[Data supplied Boundary: Start]

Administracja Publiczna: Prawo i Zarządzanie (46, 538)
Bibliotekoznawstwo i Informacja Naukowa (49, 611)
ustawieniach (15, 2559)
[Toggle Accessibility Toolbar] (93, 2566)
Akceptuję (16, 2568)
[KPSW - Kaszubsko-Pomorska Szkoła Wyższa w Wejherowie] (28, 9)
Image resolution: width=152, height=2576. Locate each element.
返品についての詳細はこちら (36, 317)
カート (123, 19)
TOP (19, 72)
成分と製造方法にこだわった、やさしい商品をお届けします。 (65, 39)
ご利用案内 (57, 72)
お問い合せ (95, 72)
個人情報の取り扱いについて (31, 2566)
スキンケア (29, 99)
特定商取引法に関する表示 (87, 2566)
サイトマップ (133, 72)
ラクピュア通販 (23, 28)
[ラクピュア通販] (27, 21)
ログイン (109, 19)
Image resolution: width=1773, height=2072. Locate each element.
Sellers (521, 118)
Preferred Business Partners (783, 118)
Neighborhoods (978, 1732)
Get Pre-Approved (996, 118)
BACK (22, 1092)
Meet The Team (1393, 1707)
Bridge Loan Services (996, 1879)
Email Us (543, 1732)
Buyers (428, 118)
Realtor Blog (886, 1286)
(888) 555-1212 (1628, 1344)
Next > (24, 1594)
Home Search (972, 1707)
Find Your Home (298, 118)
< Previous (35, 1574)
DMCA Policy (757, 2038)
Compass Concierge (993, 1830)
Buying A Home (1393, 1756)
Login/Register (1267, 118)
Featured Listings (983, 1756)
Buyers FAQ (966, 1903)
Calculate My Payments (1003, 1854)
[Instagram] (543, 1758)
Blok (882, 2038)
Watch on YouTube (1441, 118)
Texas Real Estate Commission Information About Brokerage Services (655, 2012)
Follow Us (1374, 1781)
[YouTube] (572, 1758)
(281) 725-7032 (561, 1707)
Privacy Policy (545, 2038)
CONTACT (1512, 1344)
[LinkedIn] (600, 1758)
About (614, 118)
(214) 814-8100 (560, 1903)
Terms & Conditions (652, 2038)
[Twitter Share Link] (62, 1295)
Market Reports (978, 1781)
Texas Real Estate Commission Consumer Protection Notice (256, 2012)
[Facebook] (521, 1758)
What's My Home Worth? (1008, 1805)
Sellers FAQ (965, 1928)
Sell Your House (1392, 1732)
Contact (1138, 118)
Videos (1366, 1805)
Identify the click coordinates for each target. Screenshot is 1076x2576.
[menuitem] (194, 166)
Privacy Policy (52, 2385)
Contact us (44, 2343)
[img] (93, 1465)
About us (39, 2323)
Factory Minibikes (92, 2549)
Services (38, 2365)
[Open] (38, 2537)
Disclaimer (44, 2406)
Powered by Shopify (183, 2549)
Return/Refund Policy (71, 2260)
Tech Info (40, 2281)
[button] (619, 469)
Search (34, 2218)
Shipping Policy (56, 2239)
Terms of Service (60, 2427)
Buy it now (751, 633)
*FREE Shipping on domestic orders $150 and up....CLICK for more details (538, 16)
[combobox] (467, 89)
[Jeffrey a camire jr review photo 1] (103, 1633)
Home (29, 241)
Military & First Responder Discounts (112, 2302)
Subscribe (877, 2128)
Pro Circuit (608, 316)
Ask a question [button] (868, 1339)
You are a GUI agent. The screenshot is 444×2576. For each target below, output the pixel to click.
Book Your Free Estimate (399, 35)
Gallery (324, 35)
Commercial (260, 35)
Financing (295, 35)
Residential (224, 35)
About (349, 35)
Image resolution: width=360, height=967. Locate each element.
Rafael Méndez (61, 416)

[Data supplied Boundary: End]

Aim of the exercise =
Print only what lies in the material above starting at the line with "Next > (24, 1594)" and ending at the line with "Calculate My Payments (1003, 1854)", every line exactly as given.

Your response =
Next > (24, 1594)
Home Search (972, 1707)
Find Your Home (298, 118)
< Previous (35, 1574)
DMCA Policy (757, 2038)
Compass Concierge (993, 1830)
Buying A Home (1393, 1756)
Login/Register (1267, 118)
Featured Listings (983, 1756)
Buyers FAQ (966, 1903)
Calculate My Payments (1003, 1854)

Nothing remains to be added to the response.